Magistrado ResponsávelROQUE NOGUEIRA
Data da Resolução31 de Janeiro de 2017
EmissorSupremo Tribunal de Justiça (Portugal)

Revista nº1454/09.5TVLSB.L1.S1 Acordam no Supremo Tribunal de Justiça: 1 – Relatório.

  1. AA, BB, CC, DD e EE, os 3 últimos menores, representados por seus pais, 1º e 2º AA., vieram propor, contra FF, GG, SA, HH, SA, e II, SA, acções seguindo forma ordinária, posteriormente apensadas e distribuídas à 1ª Vara Cível de …, pedindo a condenação do 1º R. a pagar aos AA. a quantia total de € 1.200.000, acrescida de juros, à taxa legal, desde a citação, a título de indemnização por danos morais, decorrentes da publicação pelo 1º R., em livro e DVD, da sua versão dos factos relativos ao desaparecimento da menor, CC, ora 3ª A. e, bem assim, a proibição da venda, edição ou divulgação, por qualquer dos RR., do livro e DVD em causa.

    Contestaram todos os RR., impugnando a responsabilidade que lhes é imputada, concluindo pela improcedência da acção.

    Realizada a audiência de discussão e julgamento, foi proferida sentença, que julgou a acção parcialmente procedente, condenando o 1º R. a pagar a cada um dos 1º e 2º AA. a quantia de € 250.000,00, acrescida de juros legais, e proibindo os 1º, 2º e 3º RR. de proceder à venda, execução de novas edições e cedência de direitos de autor relativos ao livro e DVD em causa, tendo absolvido esses RR. do demais peticionado e a 4ª R. da totalidade do pedido.

    Na sentença da 1ª instância concluiu-se que o livro escrito pelo réu FF, a adopção desse livro para o audiovisual (documentário) e a entrevista dada pelo mesmo réu são ilícitos, nos termos do art.484º, do C.Civil, e que se verificam os demais pressupostos da obrigação de indemnizar previstos no art.483º, do mesmo Código, pelo que foram os pedidos formulados nas acções julgados parcialmente procedentes, nos termos atrás referidos.

    Para se concluir pela ilicitude daquelas condutas, teve-se em consideração o conteúdo do livro, documentário e entrevista, bem como o conflito entre a liberdade de expressão e o direito ao bom-nome e reputação dos autores.

    Desenvolveu-se, então, naquela sentença, a seguinte argumentação, que aqui reproduzimos, em parte, por se revelar interessante do ponto de vista da solução que irá ser dada à questão colocada nos autos: «I. Iniciando a discussão, de forma lógica e cronológica, peta análise do livro, releva desde logo estabelecer que não está em causa um escrito de conteúdo informativo.

    Efectivamente, não se encontra no livro o relato, despojado e simples, dos factos do inquérito que correu termos para o apuramento das circunstâncias do desaparecimento da menor CC no dia 3 de Maio de 2007, caso em que nenhum valor acrescentado o mesmo traria à cópia parcial da investigação que a Procuradoria-Geral da República fez distribuir pela Comunicação Social após o arquivamento do inquérito (n°s 65 e 66 da factualidade provada).

    O livro é a manifestação de uma opinião, compreendendo a narração das ilações que o seu autor retira dos meios de obtenção da prova produzidos na investigação, em ordem a formular uma tese, uma hipótese de verificação dos factos.

    A tese é, sinteticamente, a de que não ocorreu um rapto da menor, contrariamente àquela que foi a premissa inicial da investigação criminal e ao que os pais da criança sustentam até à actualidade.

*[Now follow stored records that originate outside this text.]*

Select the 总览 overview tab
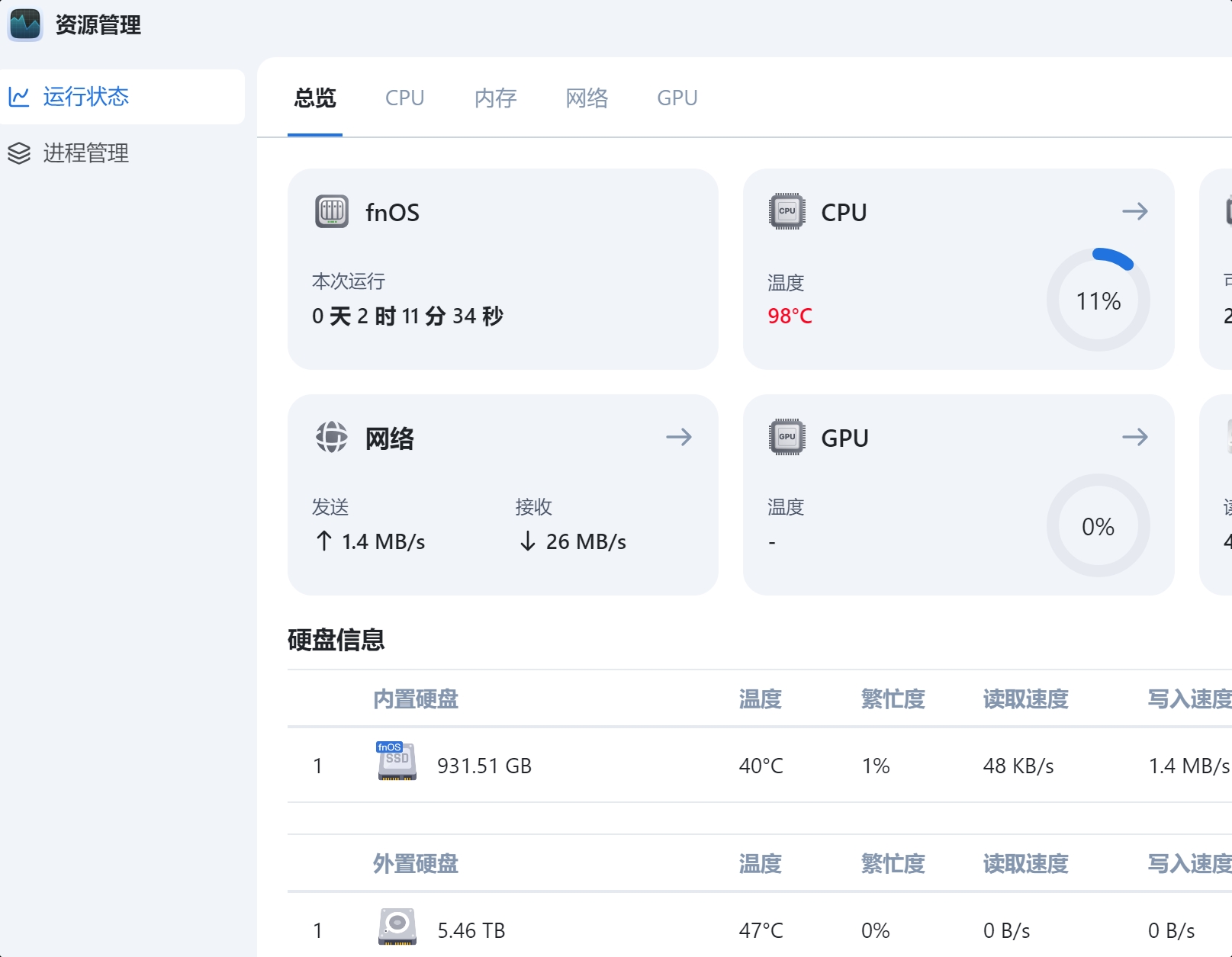1232x957 pixels. coord(315,98)
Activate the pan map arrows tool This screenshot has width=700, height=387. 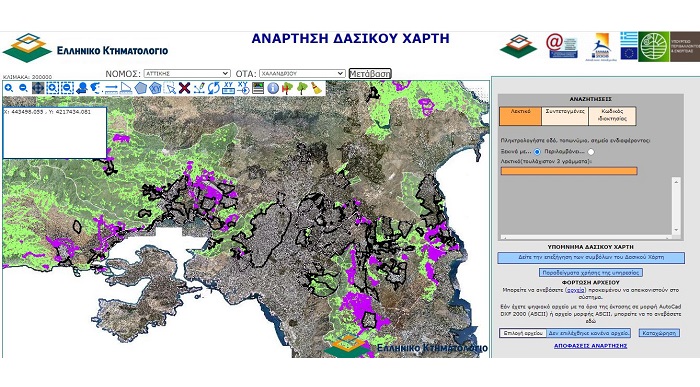[38, 88]
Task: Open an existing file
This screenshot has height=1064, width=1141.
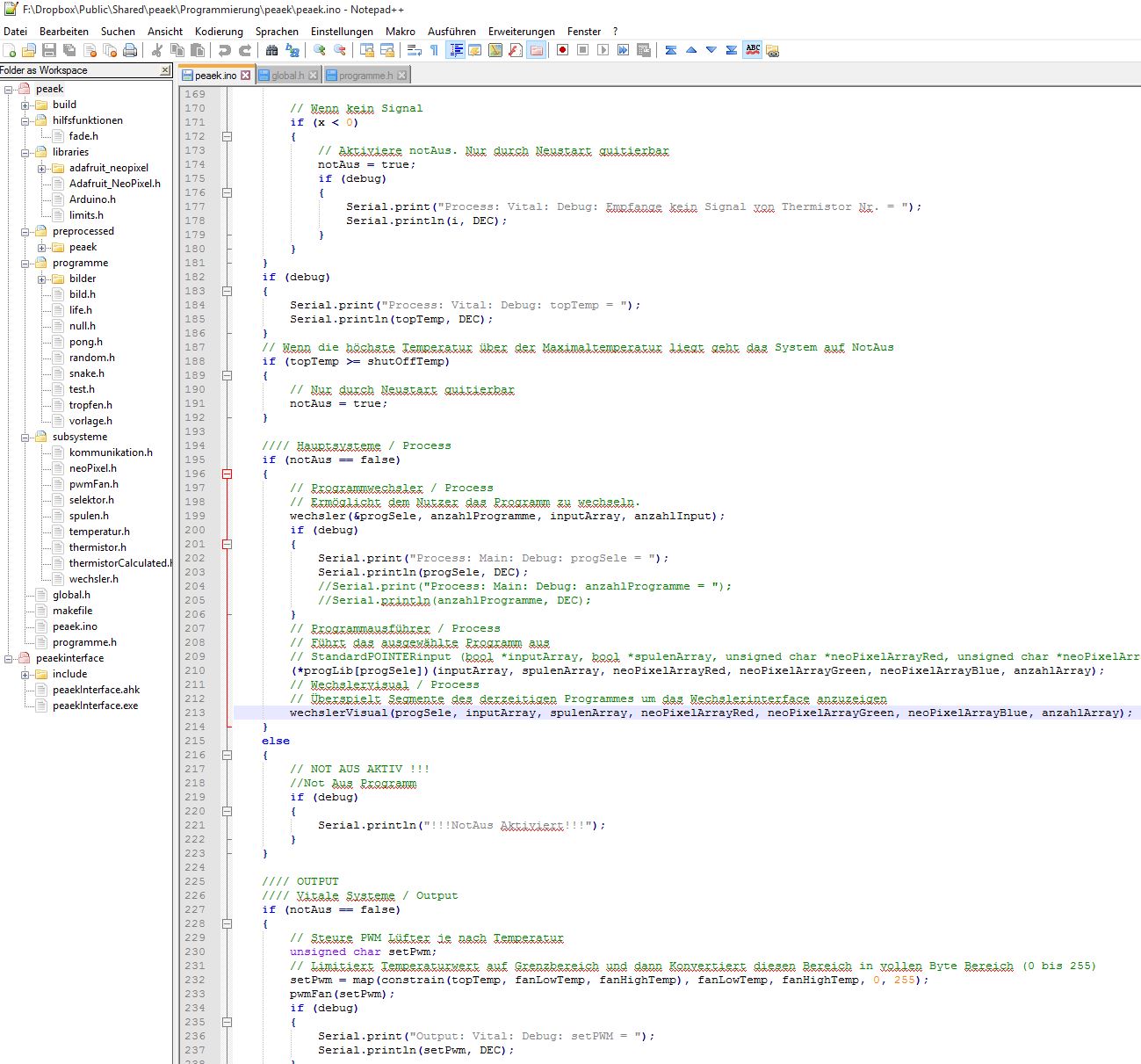Action: coord(29,50)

Ocorreu, sim, a morte acidental da criança no apartamento do empreendimento turístico, seguida do encobrimento desse evento através da ocultação do seu cadáver e da simulação do referido crime, levados a cabo pelos autores BB e AA.

    Percorrido o texto do livro é-se conduzido pelos dias da investigação desde a noticia do crime, salientando o seu autor, a propósito de cada avanço da linha de tempo, os vários indícios que se oferecem no sentido da referida tese - entre outros, a falta de sinais de arrombamento do quarto e de impressões digitais estranhas aos utilizadores do apartamento (págs. 44 e 48), a presença da imprensa alertada pelo grupo de amigos do casal (pág. 48), o facto de a testemunha-chave JJ afirmar o avistamento de "pseudo-raptor" (JJJ) quando dois outros intervenientes, no mesmo local, nada viram (pág. 51), as inconsistências dos depoimentos e as incoerências desses meios de prova entre si (págs. 53, 57, 59, 144), os depoimentos da família KK (pág. 115) e os indícios recolhidos pela equipa cinotécnica (pág, 157,162,167).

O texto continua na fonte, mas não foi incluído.